Çalı Kuşu B.73.

2.2K 159 11
                                    

Merhabalar.

Uzun bir ayrılıktan sonra yine biz geldik.

Unutmayın yol arkadaşlığınızı seviyorum.

Birlikte aynı yolda yürümek harika bir duygu.

Oy verip yorumlar bırakmayı alışkanlık hâline getirisek mutlu olurum.

Bölüm. 34. Çalı Kuşu 

İsimsiz bir mektup kasıp kavurmuştu ortalığı. Ortada bir katil vardı fakat her şeyi bilen bir katil vardı. Nihan, mektupta yazan satırları okurken kendi ölüm fermanını okuyormuş gibi hissetti ve tüyleri ürperdi. Peçesinin altından dudaklarını dişlerken sanki beyni bir anaforun içinde fırıldak gibi dönüp dönüyordu.

Geçmişi ve geleceği bir filmin kareleri gibi zihninden akıp giderken Nihan, hiç düşünmeden ayağa kalktı salonun içinde dönme dolap gibi dönmeye başladı. Onun bu arafta kalmış hali âşık bir adamın kalbini büsbütün yaralıyordu. Genç adam, biriciğine dokunmaya kıyamazken bir başkası çıkıp ölümle tehdit ediyordu. Öfkesini dizginlemeye çabalayan Sinan, dişleriyle yanağının içini ezerken, "Nihan Hanım, biraz sakin olur musun?" diye seslendi.
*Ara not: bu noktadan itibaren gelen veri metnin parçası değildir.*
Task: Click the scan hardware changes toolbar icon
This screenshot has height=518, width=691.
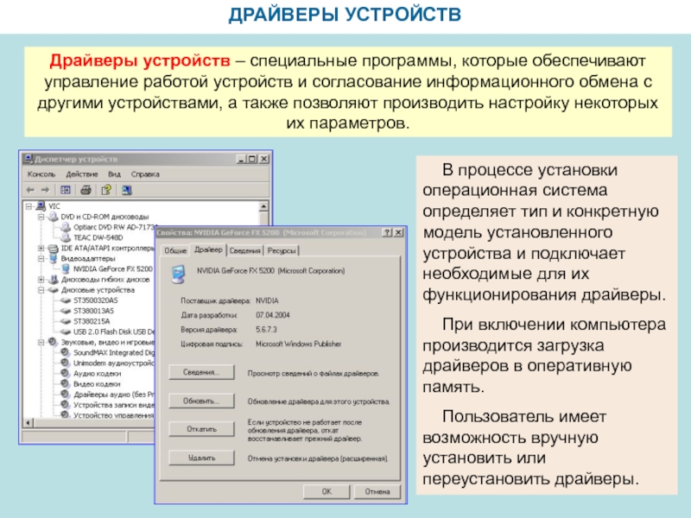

Korkunun esareti kasıp kavururken bütün varlığını bir de ona sakin olması gerektiği söyleniyordu. Genç kızın, ne sakin kalmaya niyeti vardı ne de öyle bir niyeti. "Olamam. Ben sakin olamam, çünkü her şeyi elleriyle berbat eden benim. Gitmek istediğim zaman beni durdurmayacaktınız; zamanında gitseydim şimdi kafesteki kuş gibi çırpınıyor olmayacaktım. Hocam, söyler misiniz, ben nasıl sakin kalacağım?"

Sinan, genç kızın fikirlerine kesinlikle katılmıyordu zira zamanında gitmesine mani olmasaydı şimdi tek başına mücadele veriyor olacaktı ve boyunu aşan işlerin gölgesinde kalacaktı. Genç öğretmen, kendi içinde konu analizini yaptıktan sonra ağır hareketlerle ayağa kalktı ve Nihan'ın karışısına geçip kolundan tutarak ayağa kaldırdı. 

"Nihan Hanım, endişenizi anlıyorum fakat sizin sakin kalmanız gerek. Önce sakinleşmek için birkaç kez nefes alıp verin sonra salim kafayla düşünmeye çalışalım."

Nihan, sevdiği adamın dediklerini yaparak kalp atışlarını düzene koyduktan sonra tekrar masaya oturdu lakin insanın zihni karanlık bir girdabın içinde kaybolurken sakinleşmek sanıldığı kadar kolay olmuyordu. Bedbaht birini sakinleştirmek zaman alırdı. Belki, babacığının güvenli ve şefkatli kollarının arasında olsaydı sakinleşebilirdi ama güvenli limanı da elinden almışlardı. Şimdi minik bir çalı kuşu gibi sığınacak bir çalı dibi arıyordu. Evet, yanı başında Sinan, vardı ona sığınabilirdi ama onu da zamanında Canan, ablası devre dışı bırakmıştı.

Öyle her defasında biricik aşkının kollarına fütursuzca koşamıyordu. Koşup da beni kollarının arasında sakla diyemiyordu işte... 

Benzer duygularla kendi içinde Sinan'da mücadele veriyordu. Nihan'ın korkudan iliklerine kadar titrediğini görüyordu. Ona sarılmamak için yumruklarını sıkıyordu. Üstelik canını çekinmeden hiçe sayacağı tek varlıktı Nihan. Buna rağmen ona dokunamamak ve teselli edememek acı çeken ruhunu paramparça ediyordu.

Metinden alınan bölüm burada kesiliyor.